** WHAT TO WORK ON **
1. In the forum thread on take-off obstacle margin, condense the paragraph beginning "I use my sight picture" into one shorter sentence that keeps its main facts.
2. From the forum thread on take-off obstacle margin, quote everything from "Best margin above" down to "my panel sweep.".
3. Based on the forum thread on take-off obstacle margin, answer yes or no to each statement and quote the words that decide it: (a) The FAA practical test standard for climb out is plus or minus ten knots. (b) The pre-solo test asks what Vx and Vy are for the gyroplane the student will fly. (c) The poster holds that focusing on the airspeed indicator helps a pilot meet the standard.

Best margin above a take-off obstacle

The technical discussion in this thread is quite enlightening, at least for me, but I very much doubt that any pilot really keeps his eyes fixed on the anemometer during the take-off, and that not only for safety reasons, but because it isn't probably frequent that the pilot knows with certainty the Vx and Vy of his gyro...
 
The technical discussion in this thread is quite enlightening, at least for me, but I very much doubt that any pilot really keeps his eyes fixed on the anemometer during the take-off, and that not only for safety reasons, but because it isn't probably frequent that the pilot knows with certainty the Vx and Vy of his gyro...

I use my sight picture to maintain Vy on climb out and calibrate my sight picture with an occasional glance at the airspeed indicator as a part of my panel sweep.

Two of the questions on my pre-solo test are; what is Vx and Vy for the gyroplane they will be flying?

The FAA practical test standard for climb out is plus or minus five knots.

In my experience if someone is focused on the airspeed indicator they will not be able to meet the standard.

** SOURCE DATA **

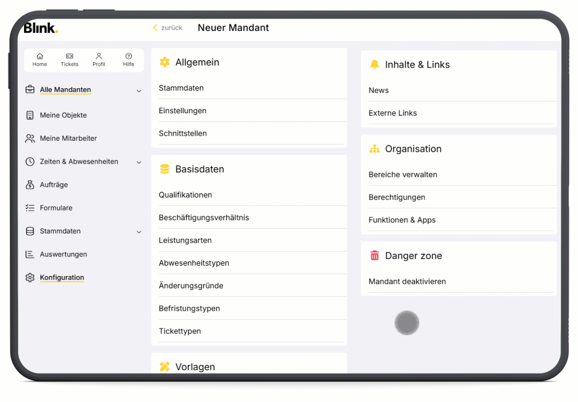Click Mandant deaktivieren in Danger zone
This screenshot has width=578, height=402.
407,281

** RESULTS FOR EACH TASK **
1. The poster holds Vy on climb-out by sight picture and checks it against the airspeed indicator with an occasional glance during the panel sweep.

2.
Best margin above a take-off obstacle

The technical discussion in this thread is quite enlightening, at least for me, but I very much doubt that any pilot really keeps his eyes fixed on the anemometer during the take-off, and that not only for safety reasons, but because it isn't probably frequent that the pilot knows with certainty the Vx and Vy of his gyro...
 
The technical discussion in this thread is quite enlightening, at least for me, but I very much doubt that any pilot really keeps his eyes fixed on the anemometer during the take-off, and that not only for safety reasons, but because it isn't probably frequent that the pilot knows with certainty the Vx and Vy of his gyro...

I use my sight picture to maintain Vy on climb out and calibrate my sight picture with an occasional glance at the airspeed indicator as a part of my panel sweep.

3.
(a) No: "The FAA practical test standard for climb out is plus or minus five knots."
(b) Yes: "what is Vx and Vy for the gyroplane they will be flying?"
(c) No: "if someone is focused on the airspeed indicator they will not be able to meet the standard."